- Opening Delimiter -

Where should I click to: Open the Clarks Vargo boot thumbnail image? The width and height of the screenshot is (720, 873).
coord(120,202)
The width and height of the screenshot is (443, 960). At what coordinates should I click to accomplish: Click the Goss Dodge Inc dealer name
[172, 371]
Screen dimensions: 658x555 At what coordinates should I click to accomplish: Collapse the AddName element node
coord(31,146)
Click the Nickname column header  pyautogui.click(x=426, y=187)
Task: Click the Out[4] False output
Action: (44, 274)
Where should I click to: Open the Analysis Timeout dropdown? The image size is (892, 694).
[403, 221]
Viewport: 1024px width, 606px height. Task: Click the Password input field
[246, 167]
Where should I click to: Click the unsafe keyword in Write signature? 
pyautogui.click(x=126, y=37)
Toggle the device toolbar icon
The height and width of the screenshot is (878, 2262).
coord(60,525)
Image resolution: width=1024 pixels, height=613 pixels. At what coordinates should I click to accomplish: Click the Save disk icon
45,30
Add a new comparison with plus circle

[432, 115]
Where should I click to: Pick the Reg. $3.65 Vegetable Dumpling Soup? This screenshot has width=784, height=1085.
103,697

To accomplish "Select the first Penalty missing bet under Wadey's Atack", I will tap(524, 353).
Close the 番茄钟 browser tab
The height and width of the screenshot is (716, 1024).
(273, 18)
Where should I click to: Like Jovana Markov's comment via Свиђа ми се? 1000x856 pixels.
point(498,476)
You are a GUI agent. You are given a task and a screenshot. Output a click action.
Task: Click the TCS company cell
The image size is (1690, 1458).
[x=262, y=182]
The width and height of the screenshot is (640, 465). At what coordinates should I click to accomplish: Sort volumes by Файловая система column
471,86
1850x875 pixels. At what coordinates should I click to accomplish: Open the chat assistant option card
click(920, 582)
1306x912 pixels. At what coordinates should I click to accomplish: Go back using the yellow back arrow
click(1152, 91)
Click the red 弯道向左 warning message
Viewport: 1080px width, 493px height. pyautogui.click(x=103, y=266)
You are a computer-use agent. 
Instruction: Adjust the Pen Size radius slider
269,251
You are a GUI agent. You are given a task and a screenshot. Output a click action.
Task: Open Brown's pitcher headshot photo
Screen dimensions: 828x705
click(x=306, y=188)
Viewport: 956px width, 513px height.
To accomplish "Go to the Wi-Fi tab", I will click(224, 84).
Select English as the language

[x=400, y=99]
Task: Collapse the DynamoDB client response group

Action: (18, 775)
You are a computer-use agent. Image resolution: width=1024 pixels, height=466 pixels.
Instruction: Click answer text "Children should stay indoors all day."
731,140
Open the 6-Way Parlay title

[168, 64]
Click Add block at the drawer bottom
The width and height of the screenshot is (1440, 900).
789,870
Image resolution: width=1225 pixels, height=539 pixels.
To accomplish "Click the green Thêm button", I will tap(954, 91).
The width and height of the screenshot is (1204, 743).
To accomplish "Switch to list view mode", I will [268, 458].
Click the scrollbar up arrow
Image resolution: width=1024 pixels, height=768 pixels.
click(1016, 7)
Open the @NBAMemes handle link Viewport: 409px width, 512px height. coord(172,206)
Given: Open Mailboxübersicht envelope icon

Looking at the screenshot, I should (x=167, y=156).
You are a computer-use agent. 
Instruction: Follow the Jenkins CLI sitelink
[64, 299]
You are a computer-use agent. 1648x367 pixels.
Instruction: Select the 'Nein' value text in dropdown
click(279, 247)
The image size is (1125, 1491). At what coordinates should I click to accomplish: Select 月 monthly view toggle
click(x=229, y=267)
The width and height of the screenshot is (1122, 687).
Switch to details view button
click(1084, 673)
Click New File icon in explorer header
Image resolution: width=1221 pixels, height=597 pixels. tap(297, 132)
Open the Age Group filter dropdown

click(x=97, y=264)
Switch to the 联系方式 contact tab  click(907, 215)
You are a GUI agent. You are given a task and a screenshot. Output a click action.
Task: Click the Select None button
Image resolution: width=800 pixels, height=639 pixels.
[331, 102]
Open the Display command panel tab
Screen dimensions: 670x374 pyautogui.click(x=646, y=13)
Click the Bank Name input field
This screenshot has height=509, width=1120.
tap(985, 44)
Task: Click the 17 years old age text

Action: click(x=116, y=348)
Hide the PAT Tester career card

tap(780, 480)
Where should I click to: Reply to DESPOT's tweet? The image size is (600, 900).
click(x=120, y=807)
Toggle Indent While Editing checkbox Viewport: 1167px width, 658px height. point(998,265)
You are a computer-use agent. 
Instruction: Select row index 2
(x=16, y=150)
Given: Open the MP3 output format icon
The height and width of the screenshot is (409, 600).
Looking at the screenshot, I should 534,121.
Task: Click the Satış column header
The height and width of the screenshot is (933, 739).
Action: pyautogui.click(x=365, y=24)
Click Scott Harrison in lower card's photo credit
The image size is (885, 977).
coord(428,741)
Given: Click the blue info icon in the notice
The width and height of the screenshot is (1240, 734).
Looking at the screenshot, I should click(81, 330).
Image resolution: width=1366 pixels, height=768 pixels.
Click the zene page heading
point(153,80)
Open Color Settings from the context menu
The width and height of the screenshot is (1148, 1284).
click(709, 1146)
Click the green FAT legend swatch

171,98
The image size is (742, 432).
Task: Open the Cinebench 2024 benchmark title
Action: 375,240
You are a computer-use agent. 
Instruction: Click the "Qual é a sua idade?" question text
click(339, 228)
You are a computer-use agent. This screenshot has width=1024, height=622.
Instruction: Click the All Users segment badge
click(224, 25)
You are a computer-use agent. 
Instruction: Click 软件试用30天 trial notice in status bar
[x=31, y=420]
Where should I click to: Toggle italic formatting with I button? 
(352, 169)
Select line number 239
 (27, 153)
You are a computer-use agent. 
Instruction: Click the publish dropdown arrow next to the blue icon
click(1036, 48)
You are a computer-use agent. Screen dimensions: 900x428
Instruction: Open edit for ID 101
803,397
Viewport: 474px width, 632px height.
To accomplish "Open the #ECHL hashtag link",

- Closing Delimiter -

Prompt: Copy out the records above exactly.

Written solution:
Where should I click to: Open the Clarks Vargo boot thumbnail image? The width and height of the screenshot is (720, 873).
coord(120,202)
The width and height of the screenshot is (443, 960). At what coordinates should I click to accomplish: Click the Goss Dodge Inc dealer name
[172, 371]
Screen dimensions: 658x555 At what coordinates should I click to accomplish: Collapse the AddName element node
coord(31,146)
Click the Nickname column header  pyautogui.click(x=426, y=187)
Task: Click the Out[4] False output
Action: (44, 274)
Where should I click to: Open the Analysis Timeout dropdown? The image size is (892, 694).
[403, 221]
Viewport: 1024px width, 606px height. Task: Click the Password input field
[246, 167]
Where should I click to: Click the unsafe keyword in Write signature? 
pyautogui.click(x=126, y=37)
Toggle the device toolbar icon
The height and width of the screenshot is (878, 2262).
coord(60,525)
Image resolution: width=1024 pixels, height=613 pixels. At what coordinates should I click to accomplish: Click the Save disk icon
45,30
Add a new comparison with plus circle

[432, 115]
Where should I click to: Pick the Reg. $3.65 Vegetable Dumpling Soup? This screenshot has width=784, height=1085.
103,697

To accomplish "Select the first Penalty missing bet under Wadey's Atack", I will tap(524, 353).
Close the 番茄钟 browser tab
The height and width of the screenshot is (716, 1024).
(273, 18)
Where should I click to: Like Jovana Markov's comment via Свиђа ми се? 1000x856 pixels.
point(498,476)
You are a GUI agent. You are given a task and a screenshot. Output a click action.
Task: Click the TCS company cell
The image size is (1690, 1458).
[x=262, y=182]
The width and height of the screenshot is (640, 465). At what coordinates should I click to accomplish: Sort volumes by Файловая система column
471,86
1850x875 pixels. At what coordinates should I click to accomplish: Open the chat assistant option card
click(920, 582)
1306x912 pixels. At what coordinates should I click to accomplish: Go back using the yellow back arrow
click(1152, 91)
Click the red 弯道向左 warning message
Viewport: 1080px width, 493px height. pyautogui.click(x=103, y=266)
You are a computer-use agent. 
Instruction: Adjust the Pen Size radius slider
269,251
You are a GUI agent. You are given a task and a screenshot. Output a click action.
Task: Open Brown's pitcher headshot photo
Screen dimensions: 828x705
click(x=306, y=188)
Viewport: 956px width, 513px height.
To accomplish "Go to the Wi-Fi tab", I will click(224, 84).
Select English as the language

[x=400, y=99]
Task: Collapse the DynamoDB client response group

Action: (18, 775)
You are a computer-use agent. Image resolution: width=1024 pixels, height=466 pixels.
Instruction: Click answer text "Children should stay indoors all day."
731,140
Open the 6-Way Parlay title

[168, 64]
Click Add block at the drawer bottom
The width and height of the screenshot is (1440, 900).
789,870
Image resolution: width=1225 pixels, height=539 pixels.
To accomplish "Click the green Thêm button", I will tap(954, 91).
The width and height of the screenshot is (1204, 743).
To accomplish "Switch to list view mode", I will [268, 458].
Click the scrollbar up arrow
Image resolution: width=1024 pixels, height=768 pixels.
click(1016, 7)
Open the @NBAMemes handle link Viewport: 409px width, 512px height. coord(172,206)
Given: Open Mailboxübersicht envelope icon

Looking at the screenshot, I should (x=167, y=156).
You are a computer-use agent. 
Instruction: Follow the Jenkins CLI sitelink
[64, 299]
You are a computer-use agent. 1648x367 pixels.
Instruction: Select the 'Nein' value text in dropdown
click(279, 247)
The image size is (1125, 1491). At what coordinates should I click to accomplish: Select 月 monthly view toggle
click(x=229, y=267)
The width and height of the screenshot is (1122, 687).
Switch to details view button
click(1084, 673)
Click New File icon in explorer header
Image resolution: width=1221 pixels, height=597 pixels. tap(297, 132)
Open the Age Group filter dropdown

click(x=97, y=264)
Switch to the 联系方式 contact tab  click(907, 215)
You are a GUI agent. You are given a task and a screenshot. Output a click action.
Task: Click the Select None button
Image resolution: width=800 pixels, height=639 pixels.
[331, 102]
Open the Display command panel tab
Screen dimensions: 670x374 pyautogui.click(x=646, y=13)
Click the Bank Name input field
This screenshot has height=509, width=1120.
tap(985, 44)
Task: Click the 17 years old age text

Action: click(x=116, y=348)
Hide the PAT Tester career card

tap(780, 480)
Where should I click to: Reply to DESPOT's tweet? The image size is (600, 900).
click(x=120, y=807)
Toggle Indent While Editing checkbox Viewport: 1167px width, 658px height. point(998,265)
You are a computer-use agent. 
Instruction: Select row index 2
(x=16, y=150)
Given: Open the MP3 output format icon
The height and width of the screenshot is (409, 600).
Looking at the screenshot, I should 534,121.
Task: Click the Satış column header
The height and width of the screenshot is (933, 739).
Action: pyautogui.click(x=365, y=24)
Click Scott Harrison in lower card's photo credit
The image size is (885, 977).
coord(428,741)
Given: Click the blue info icon in the notice
The width and height of the screenshot is (1240, 734).
Looking at the screenshot, I should click(81, 330).
Image resolution: width=1366 pixels, height=768 pixels.
Click the zene page heading
point(153,80)
Open Color Settings from the context menu
The width and height of the screenshot is (1148, 1284).
click(709, 1146)
Click the green FAT legend swatch

171,98
The image size is (742, 432).
Task: Open the Cinebench 2024 benchmark title
Action: 375,240
You are a computer-use agent. 
Instruction: Click the "Qual é a sua idade?" question text
click(339, 228)
You are a computer-use agent. This screenshot has width=1024, height=622.
Instruction: Click the All Users segment badge
click(224, 25)
You are a computer-use agent. 
Instruction: Click 软件试用30天 trial notice in status bar
[x=31, y=420]
Where should I click to: Toggle italic formatting with I button? 
(352, 169)
Select line number 239
 (27, 153)
You are a computer-use agent. 
Instruction: Click the publish dropdown arrow next to the blue icon
click(1036, 48)
You are a computer-use agent. Screen dimensions: 900x428
Instruction: Open edit for ID 101
803,397
Viewport: 474px width, 632px height.
To accomplish "Open the #ECHL hashtag link",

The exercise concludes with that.